### [Written exercise]
Extract every line of the records below word for word, leaving out the pictures.

### [Stored data]
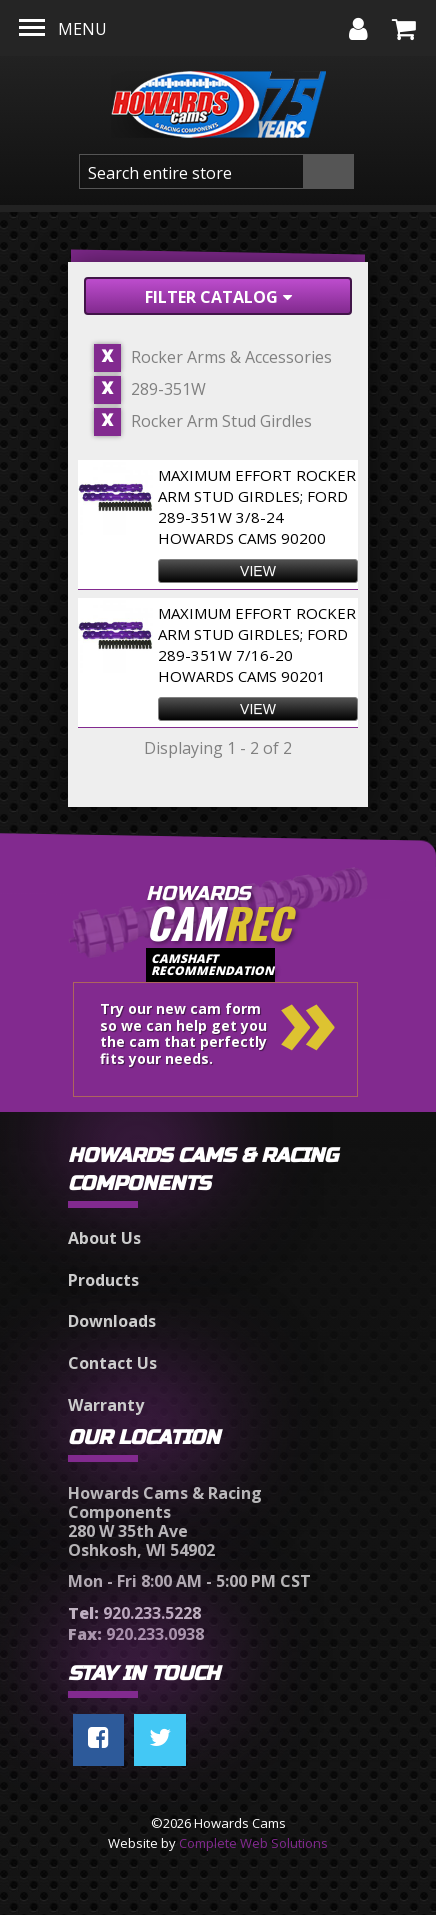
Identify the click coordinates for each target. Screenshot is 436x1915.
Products (103, 1280)
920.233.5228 (134, 1613)
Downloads (112, 1321)
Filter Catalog (218, 297)
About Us (104, 1238)
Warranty (106, 1405)
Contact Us (112, 1363)
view (258, 571)
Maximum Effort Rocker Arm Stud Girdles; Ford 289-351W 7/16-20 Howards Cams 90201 (257, 644)
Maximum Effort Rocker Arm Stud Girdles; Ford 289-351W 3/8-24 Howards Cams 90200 (257, 506)
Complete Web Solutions (253, 1843)
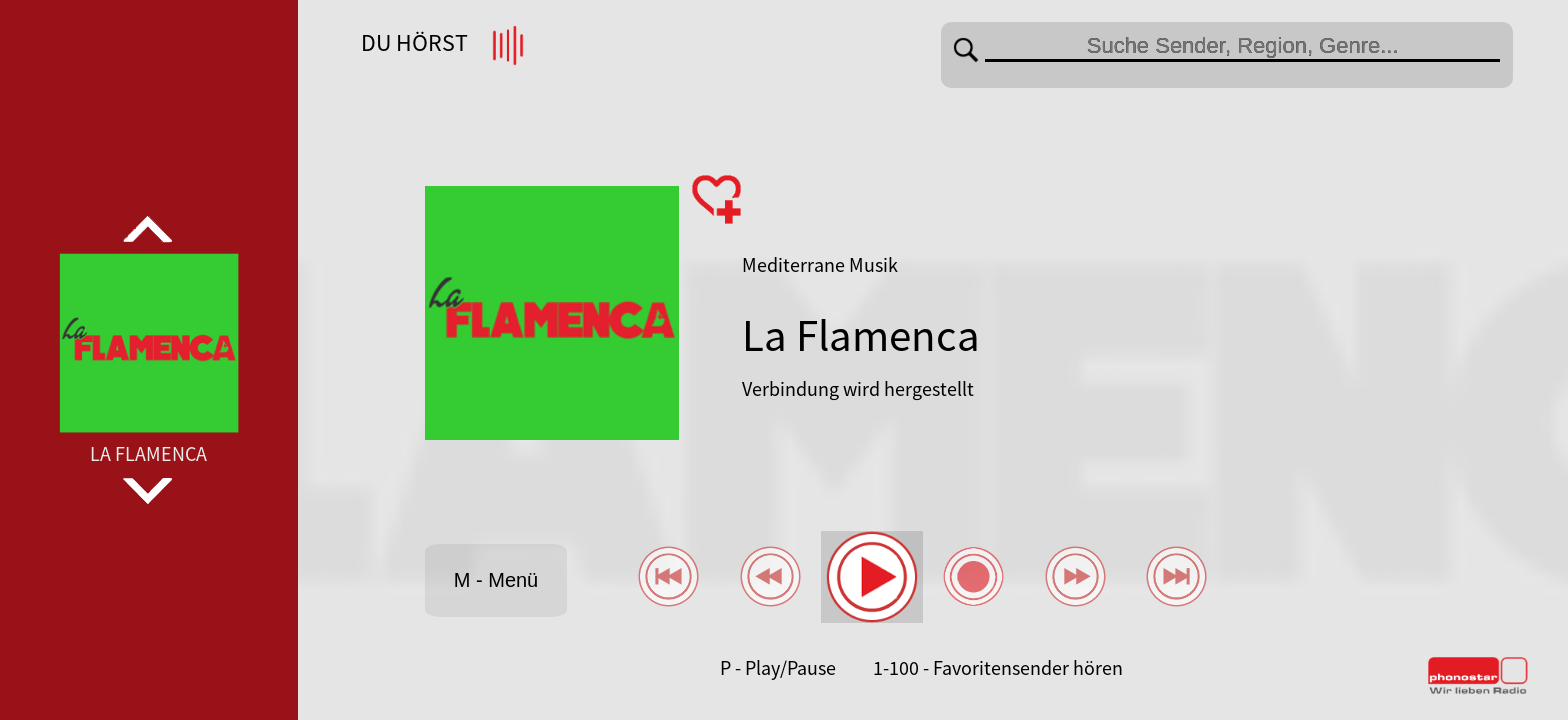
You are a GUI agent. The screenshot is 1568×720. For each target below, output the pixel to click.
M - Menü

### [The answer]
Identify the click coordinates for each target. Screenshot is 436x1915.
Products (103, 1280)
920.233.5228 (134, 1613)
Downloads (112, 1321)
Filter Catalog (218, 297)
About Us (104, 1238)
Warranty (106, 1405)
Contact Us (112, 1363)
view (258, 571)
Maximum Effort Rocker Arm Stud Girdles; Ford 289-351W 7/16-20 Howards Cams 90201 (257, 644)
Maximum Effort Rocker Arm Stud Girdles; Ford 289-351W 3/8-24 Howards Cams 90200 (257, 506)
Complete Web Solutions (253, 1843)
You are a GUI agent. The screenshot is 1568×720. For each target below, output the pixel to click.
M - Menü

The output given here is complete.